Este gesto de apoyo del escritor a la Fiesta de toros es tan trascendente, personal y comprometido,  como lo fue su rotundo artículo titulado La última corrida, que publicó en la columna Piedra de Toque que aparece en el diario El País. En ella, el novelista hace una defensa sentida y elocuente del toreo. De manera simbólica la montera en manos del flamante Premio Nobel de Literatura ha dado la vuelta al ruedo del instituto sueco, como tantas veces la dio en el albero de la Real Maestranza de Caballería, cuando el Curro inspirado provocaba los delirios del público hispalense. 

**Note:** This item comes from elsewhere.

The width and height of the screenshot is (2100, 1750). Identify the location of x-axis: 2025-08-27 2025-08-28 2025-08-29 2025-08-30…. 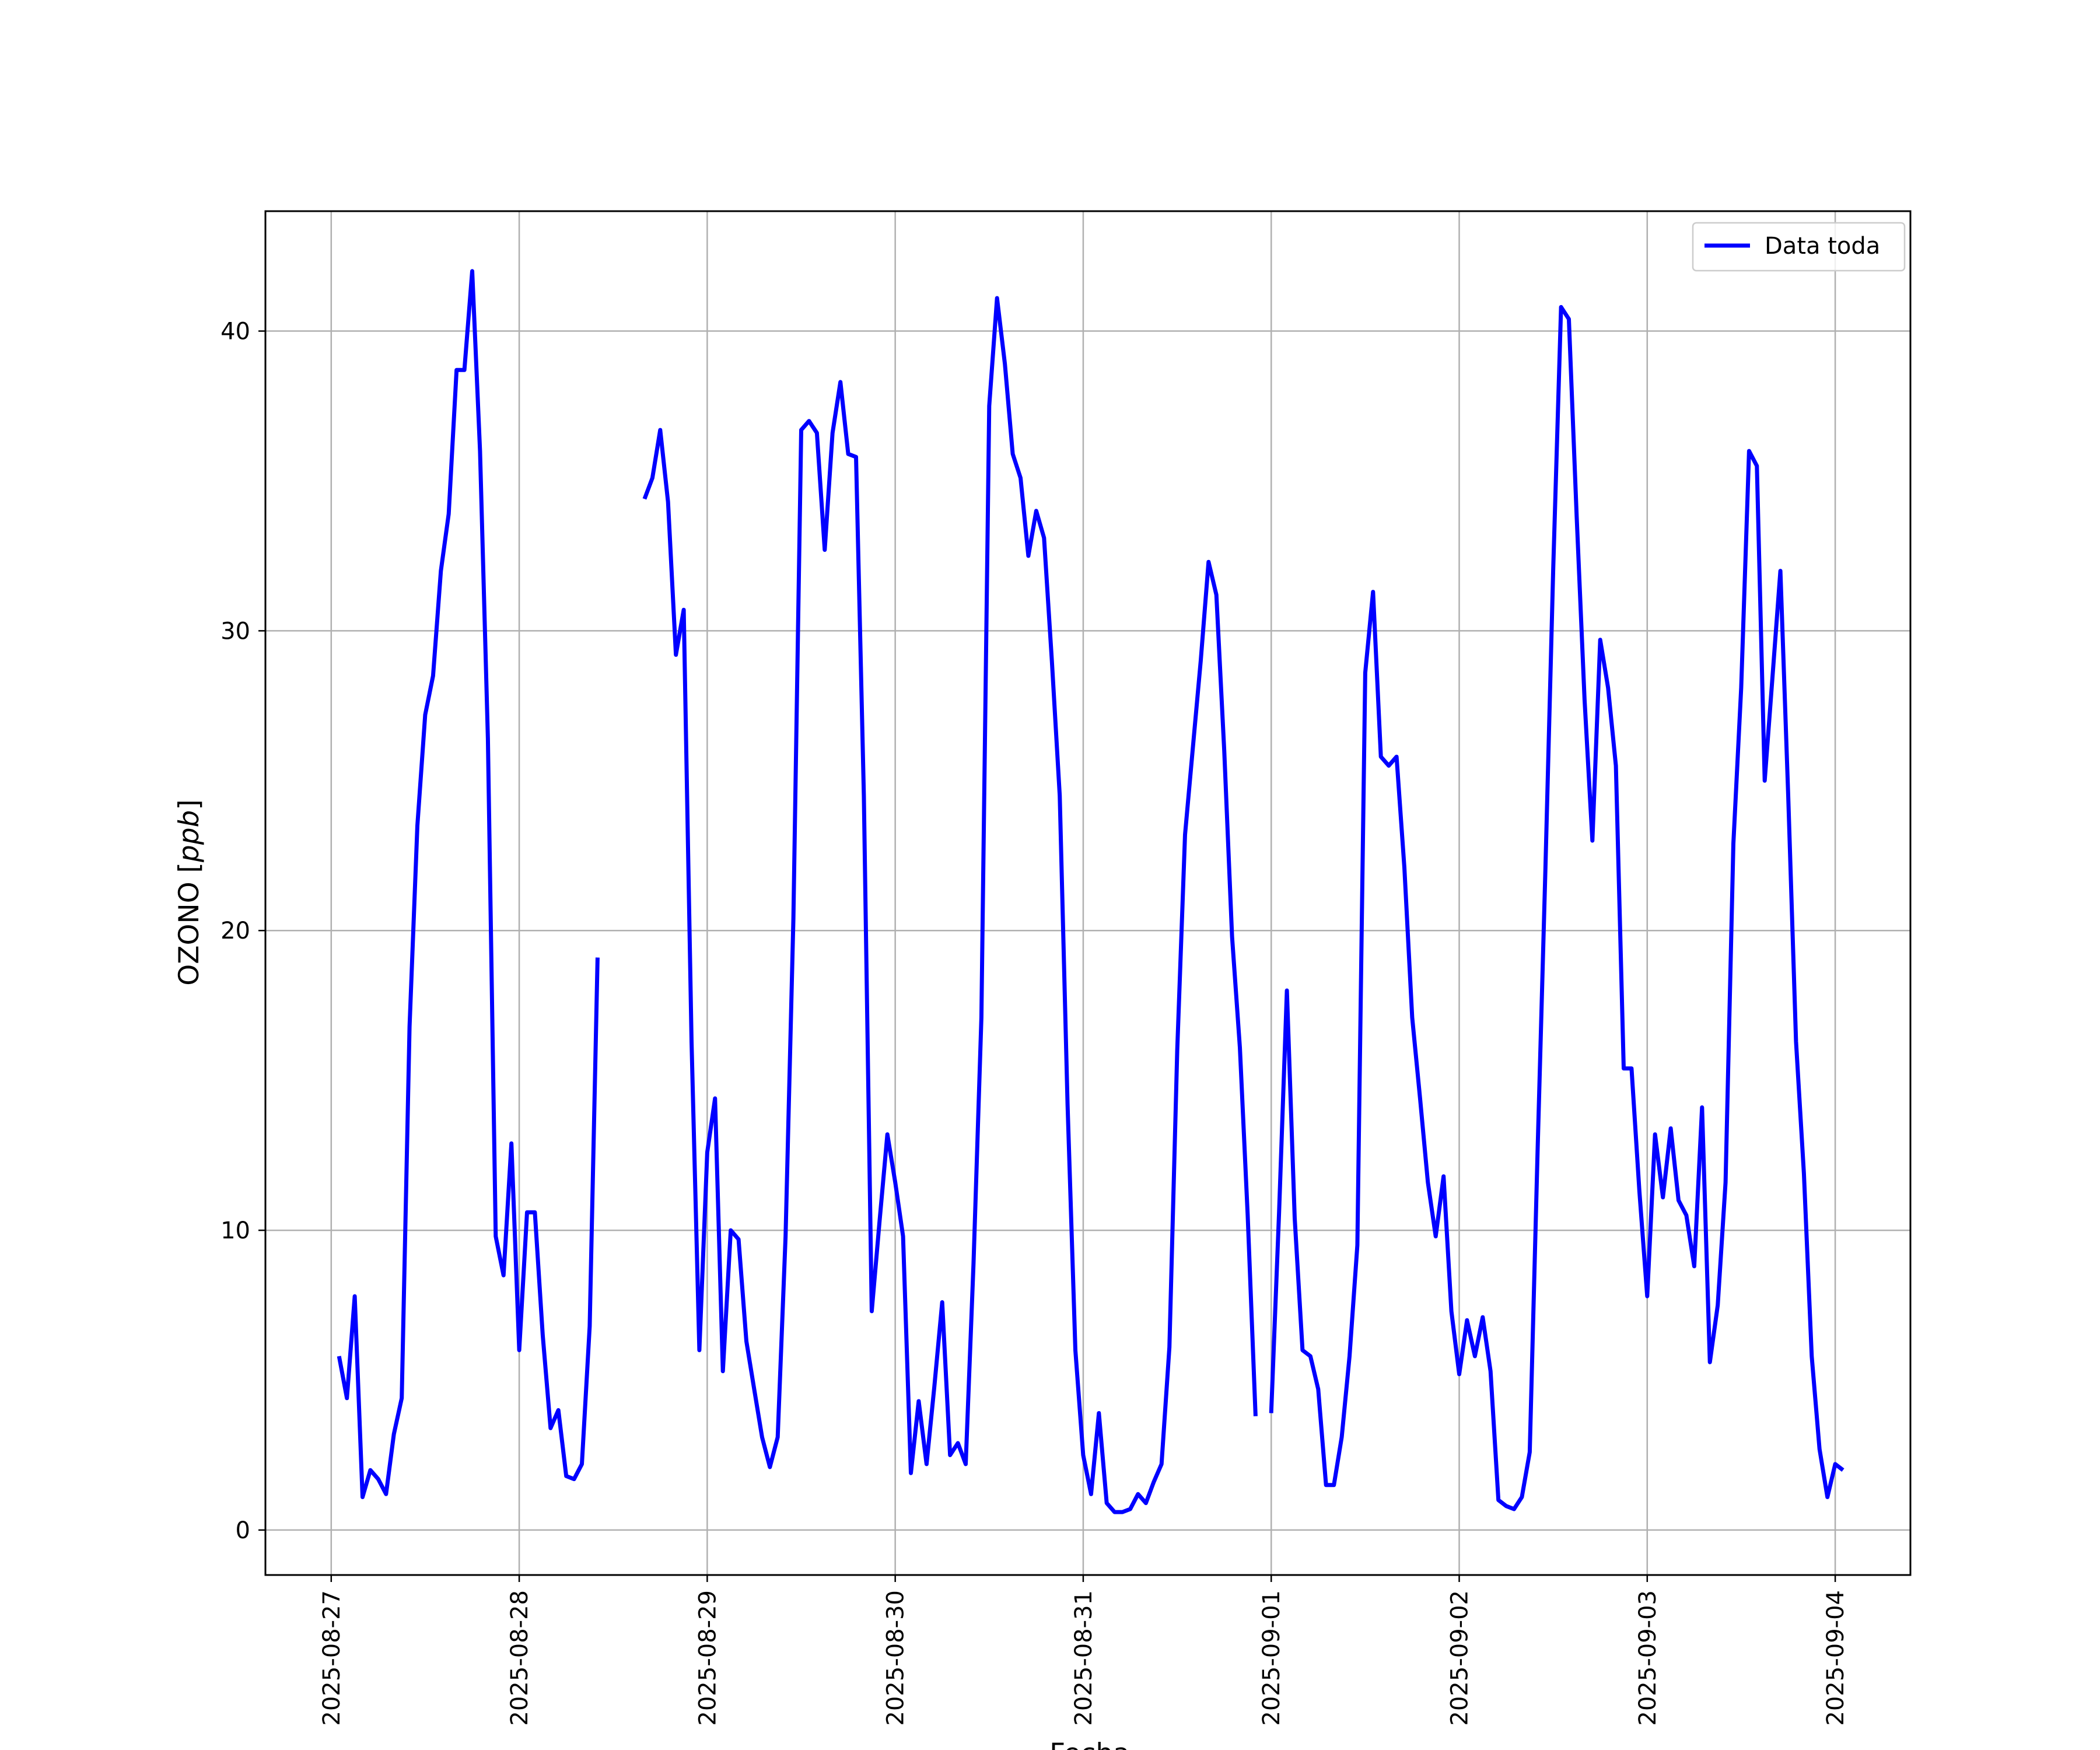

Asimismo, una vez más la literatura y los toros se dan la mano. El asunto tiene hondura y sabor, porque la montera de Francisco Romero está impregnada de los silencios sevillanos. Y decir eso, es hablar de la parte más honda y maravillosa del rito, la del momento en que los asistentes a la plaza del Baratillo hacen un mutismo expectante, tan magnífico y reverencial, que las pisadas del toro resuenan en la arena y se escucha el golpeteo de los palos cuando el morrillo cuajado de banderillas se agita en la arrancada. A su vez, esa montera lleva entre las moritas el recuerdo de la verónica y cuarto, lance inacabable tantas veces largado por el coleta y que canta Joaquín Sabina en su inmensa canción Más de cien mentiras, al hacer un recuento de las cosas que poseemos “para no cortarnos de un tajo las venas”. Y el cantautor no los nombra pero se intuyen, los trincherazos, y los naturales de belleza suprema que el torero daba en las ferias de abril en faenas que detuvieron los relojes de los gitanos. Esa birreta cañí tiene, también, el aroma del ramito de romero que los aficionados se prendían en la solapa, las tardes en que con la fe ciega de los romeros –nunca mejor dicho- presentían que los duendes iban a asistir al Faraón y en el bolsillo junto a los habanos, guardaban como entradas al paraíso los billetes de la corrida. De igual forma, es seguro que la montera del Curro lleve en los forros a la Señora de la Macarena y al Cachorro, o tal vez, a otras vírgenes y cristos andaluces, es decir, que guarda en sus entretelas la devoción cargada de electricidad de un pueblo que la noche del Jueves Santo, al paso de las cofradías, se desgarra en saetas olorosas a jazmines y a azahares.

A la Sala de Conciertos de Estocolmo fue el escribidor cumbre vestido de frac azabache. Le acompañaba el presentimiento de fantasmas escapados de renglones espléndidos, personajes complejos, humanos y conmovedores. Le entregaron el Premio y se marchó despacio, muy erguido, tan torero. El andar garboso y en la mano, la montera de otro artista supremo, de ese que ha sido orilla y marbete del toreo.